In the context of their relationship with Iran, the Houthis, who enjoy a relative margin of independence from Tehran compared to the rest of the entities and groups associated with it, would find themselves forced to approach it and rely more on it. Tehran in turn would find in the developments an opportunity to increase its influence on the group and push it to adopt more radical approaches. However, Tehran may, on the other hand, face financial and political burdens due to this designation at a time when it suffers from a difficult economic situation, especially if matters end up affecting the group's resources and external dealings, or if it has to face obligations that exceed its capabilities. On the other hand, this designation is expected to limit the ability of other regional parties sympathetic to the Houthis to provide their facilities and services to them, and to provide them with media support at the same pace as before.

Conclusion

  • There are serious concerns that the designation by the US of the Houthi group as a "foreign terrorist organization" would have negative consequences for the political settlement process in Yemen, given that it might push the Houthis to radicalise more and hinder the UN mediation efforts. Those concerns are related to what this designation would create in terms of legal obstacles to the work of international mediators. However, some of those concerns may not be realistic, and others can be overcome. The Houthi hard line towards peace is essentially existing. Besides, such a designation eventually remains essentially political, and can be adapted in such a way so that it would not prevent the work of mediators. The Biden administration may reconsider this designation completely, which may lead to pushing the stalled peace process in Yemen forward.
  • While the legitimate Yemeni government believes that this designation constitutes a great political and moral victory for it, that its position at the international level would thus become better, and that the designation would eventually put it in a stronger negotiating position in the future, this designation is expected to put the Houthis in a weaker position, and cause them many losses internally and externally.

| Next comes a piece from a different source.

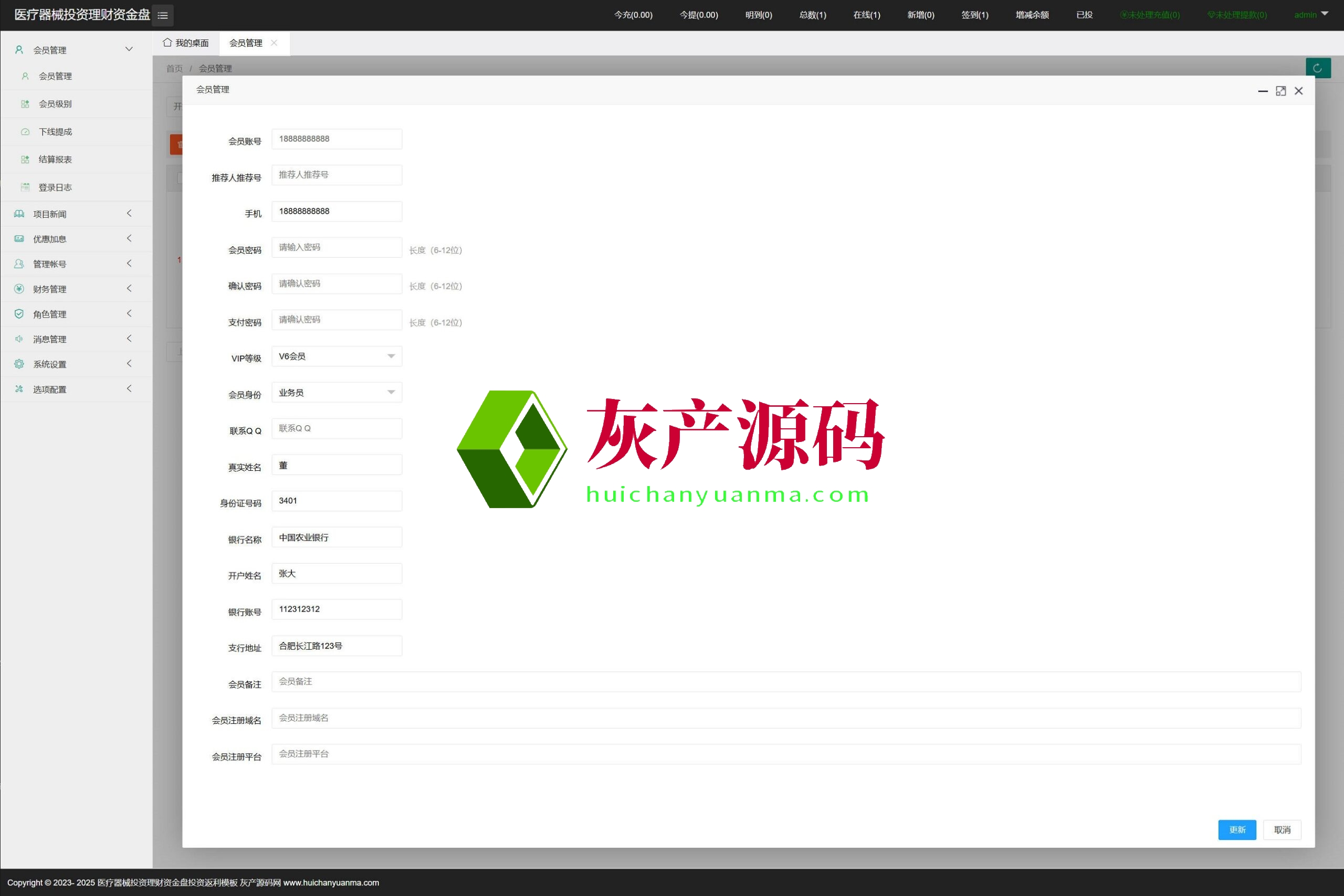Click the hamburger menu icon beside title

Internally, it would make them a less attractive political party and would confuse their relationship with the social, political and economic personalities and entities, especially those with external interests and dealings. Externally, their international isolation would exacerbate and their activities become more complicated, even if the peace endeavours and the international community's desire to end the conflict serve to reduce this isolation. In the context of their relationship with Iran, Tehran would find in this development an opportunity to increase its influence over them, push them to adopt more militant trends, and bring them closer to it.
  • It seems that the administration of President Joe Biden has taken seriously the concerns of the UN and its organisations operating in Yemen about the consequences of designating the Houthi group a "foreign terrorist organization" for their humanitarian and relief efforts. That is why it recently announced that it would "exempt some transactions" in which the Houthis are involved from the sanctions resulting from their designation as a foreign terrorist organization. While such an approach is not a reversal of the Trump administration’s decision, it is consistent with the policy of reviewing the designation announced by the new administration. Certainly, the temporary exemption decision would push the UN and international organisations to double their efforts to pressure the Biden administration to cancel the designation decision permanently, although such a decision may ultimately be subject to more complicated political considerations.